The children witnessed the abuse. While they weren't their father's targets, they were powerless to change their mother's circumstances.
In February of this year, John and Karen separated, and John filed for divorce. Still, the violence escalated. There were calls to law enforcement, and Karen got a protective order to keep her estranged husband away from her.
In the weeks leading up to his death, John apparently decided that the children were siding with their mother and turned his anger toward them as well. He began telling people he was going to kill them all.
"The morning it happened," Karen said, "people all over Ohio and West Virginia had their scanners on because he told them he was going to kill us."
Sloan first went to Karen's house and pistol whipped her. Leaving her badly injured, he went to his daughter's home and began firing shots into the house.
Wendy, her husband, Roger and their three young children called police and hid in fear.
"The kids still have nightmares," Wendy said of that day in June when the bullets buzzed around their home. Unable to live at the place where her father menaced them and took his own life, the Johnsons have moved into cramped quarters elsewhere. The tiny fixer-upper they live in now is a far cry from the serene country home they lived in before June 3.
"The kids hate it here," Wendy said. "They blame everything on what happened."
In Karen's eyes, they are lucky to be alive. John was angry enough to kill and had made numerous threats.
"We ran from him for two weeks, and nobody did anything to help us," she said. "No one was with us that morning but God."
In the wake of the tragedy, Karen said she found out fast who she could count on when the chips are down.
"Some people I thought were my friends definitely weren't friends," Karen said. "People in the community seem to be feeling sorry for him because he died. There was gossip about what happened. His brother left messages on my answering machine calling me a killer."
She also laments that neighbors wanted to hear her account of the situation over and over again, even though she desperately wanted to block it out of her mind.
Three months later, Karen and her family are still trying to cope with the what happened.
"I have no interest in anything," Karen said. "When I'm home, I'm in bed.

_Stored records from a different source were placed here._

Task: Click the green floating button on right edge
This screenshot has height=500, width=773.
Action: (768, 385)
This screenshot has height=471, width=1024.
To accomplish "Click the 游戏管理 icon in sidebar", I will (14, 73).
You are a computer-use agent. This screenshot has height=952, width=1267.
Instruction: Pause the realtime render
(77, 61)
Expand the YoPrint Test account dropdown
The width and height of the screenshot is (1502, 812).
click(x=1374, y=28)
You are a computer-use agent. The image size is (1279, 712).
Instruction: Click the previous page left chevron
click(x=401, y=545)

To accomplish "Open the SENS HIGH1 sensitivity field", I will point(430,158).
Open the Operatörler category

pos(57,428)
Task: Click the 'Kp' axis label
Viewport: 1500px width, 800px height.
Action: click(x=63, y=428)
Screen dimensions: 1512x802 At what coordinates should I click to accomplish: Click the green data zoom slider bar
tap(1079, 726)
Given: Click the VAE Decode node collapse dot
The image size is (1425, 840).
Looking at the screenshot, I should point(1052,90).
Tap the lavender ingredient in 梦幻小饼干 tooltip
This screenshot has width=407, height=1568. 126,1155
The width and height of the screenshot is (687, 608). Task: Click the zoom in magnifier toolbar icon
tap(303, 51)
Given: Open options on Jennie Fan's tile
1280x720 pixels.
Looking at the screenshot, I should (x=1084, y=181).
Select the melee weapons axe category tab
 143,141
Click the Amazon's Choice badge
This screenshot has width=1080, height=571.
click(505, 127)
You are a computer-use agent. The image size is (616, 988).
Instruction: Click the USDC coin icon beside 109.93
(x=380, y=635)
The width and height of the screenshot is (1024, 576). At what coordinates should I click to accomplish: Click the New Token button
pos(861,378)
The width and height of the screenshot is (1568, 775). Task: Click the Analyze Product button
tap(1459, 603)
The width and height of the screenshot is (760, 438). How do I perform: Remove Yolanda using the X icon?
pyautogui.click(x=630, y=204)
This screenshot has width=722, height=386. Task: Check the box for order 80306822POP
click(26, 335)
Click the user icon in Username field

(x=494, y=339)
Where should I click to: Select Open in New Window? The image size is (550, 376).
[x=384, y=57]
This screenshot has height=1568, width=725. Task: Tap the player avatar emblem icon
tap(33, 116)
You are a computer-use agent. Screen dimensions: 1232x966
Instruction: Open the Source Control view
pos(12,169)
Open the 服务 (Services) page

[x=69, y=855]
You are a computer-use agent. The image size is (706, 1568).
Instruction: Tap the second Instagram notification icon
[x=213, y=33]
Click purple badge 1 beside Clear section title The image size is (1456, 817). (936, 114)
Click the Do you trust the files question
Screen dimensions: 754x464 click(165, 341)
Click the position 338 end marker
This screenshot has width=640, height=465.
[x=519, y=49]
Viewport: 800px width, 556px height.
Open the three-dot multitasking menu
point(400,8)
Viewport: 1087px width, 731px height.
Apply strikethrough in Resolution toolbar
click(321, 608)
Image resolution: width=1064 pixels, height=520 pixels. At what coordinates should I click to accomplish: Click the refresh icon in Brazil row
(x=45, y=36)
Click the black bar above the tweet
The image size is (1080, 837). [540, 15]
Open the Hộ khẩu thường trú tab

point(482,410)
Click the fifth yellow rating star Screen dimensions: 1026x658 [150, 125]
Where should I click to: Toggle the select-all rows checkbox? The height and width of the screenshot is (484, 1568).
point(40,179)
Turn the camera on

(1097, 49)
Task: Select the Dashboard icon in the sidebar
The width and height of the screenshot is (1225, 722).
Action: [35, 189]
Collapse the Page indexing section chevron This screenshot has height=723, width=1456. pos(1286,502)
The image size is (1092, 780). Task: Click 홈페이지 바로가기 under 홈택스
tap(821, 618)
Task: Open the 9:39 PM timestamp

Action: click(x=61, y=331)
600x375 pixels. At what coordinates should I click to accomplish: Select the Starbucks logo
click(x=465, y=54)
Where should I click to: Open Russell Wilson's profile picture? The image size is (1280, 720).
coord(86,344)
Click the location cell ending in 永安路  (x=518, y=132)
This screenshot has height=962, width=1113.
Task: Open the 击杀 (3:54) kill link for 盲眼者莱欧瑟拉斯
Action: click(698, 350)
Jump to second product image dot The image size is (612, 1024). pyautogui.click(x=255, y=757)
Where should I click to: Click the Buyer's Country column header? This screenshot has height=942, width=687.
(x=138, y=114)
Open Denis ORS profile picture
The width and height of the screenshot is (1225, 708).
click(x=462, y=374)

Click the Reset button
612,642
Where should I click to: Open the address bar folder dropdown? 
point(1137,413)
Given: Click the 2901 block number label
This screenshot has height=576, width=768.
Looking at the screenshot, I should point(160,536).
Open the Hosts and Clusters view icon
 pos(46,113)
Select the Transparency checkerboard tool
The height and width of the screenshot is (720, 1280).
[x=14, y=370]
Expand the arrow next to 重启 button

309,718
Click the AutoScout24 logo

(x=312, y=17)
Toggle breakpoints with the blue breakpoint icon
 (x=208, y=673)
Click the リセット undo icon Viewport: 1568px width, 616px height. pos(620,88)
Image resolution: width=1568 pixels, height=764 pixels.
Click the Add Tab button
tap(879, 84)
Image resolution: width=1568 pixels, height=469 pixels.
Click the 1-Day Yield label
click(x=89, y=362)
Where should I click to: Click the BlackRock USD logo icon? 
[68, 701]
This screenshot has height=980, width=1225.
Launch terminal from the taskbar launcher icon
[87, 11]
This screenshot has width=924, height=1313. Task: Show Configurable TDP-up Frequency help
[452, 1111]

I don't mow grass, I don't clean house." Father's Day, and the one month anniversary of the incident were particularly tough for all of them.
"Not a day goes by that I don't cry," Wendy said. The tragedy has put a "big time" strain on her marriage and family life as well.
"Wendy cries every day. My wife is falling apart," Roger said. "And every day I think 'I've got to come home and work on this house.'"
"The girls, this has overshadowed their good memories of him," Wendy said of her twin daughters, Casey and Kassie. As for her son Andy, Wendy said he is old enough to be able to cherish his good memories in spite of what happened.
Karen worries about her son, John, Jr.,
who she said still has a lot of anger about what happened.
"First, the anger was toward him (John,Sr.,) Now, it's toward the state, because no one really helped us," Karen explained. Father and son often had a stormy relationship, and had a verbal blow up only days before the incident.
Still, John Jr., sometimes displays the same temper that brings back fearful memories for Karen. "He's going to have to change. God's going to have to get a hold of him."
Wendy has dreams her father is still stalking them, still watching what they do.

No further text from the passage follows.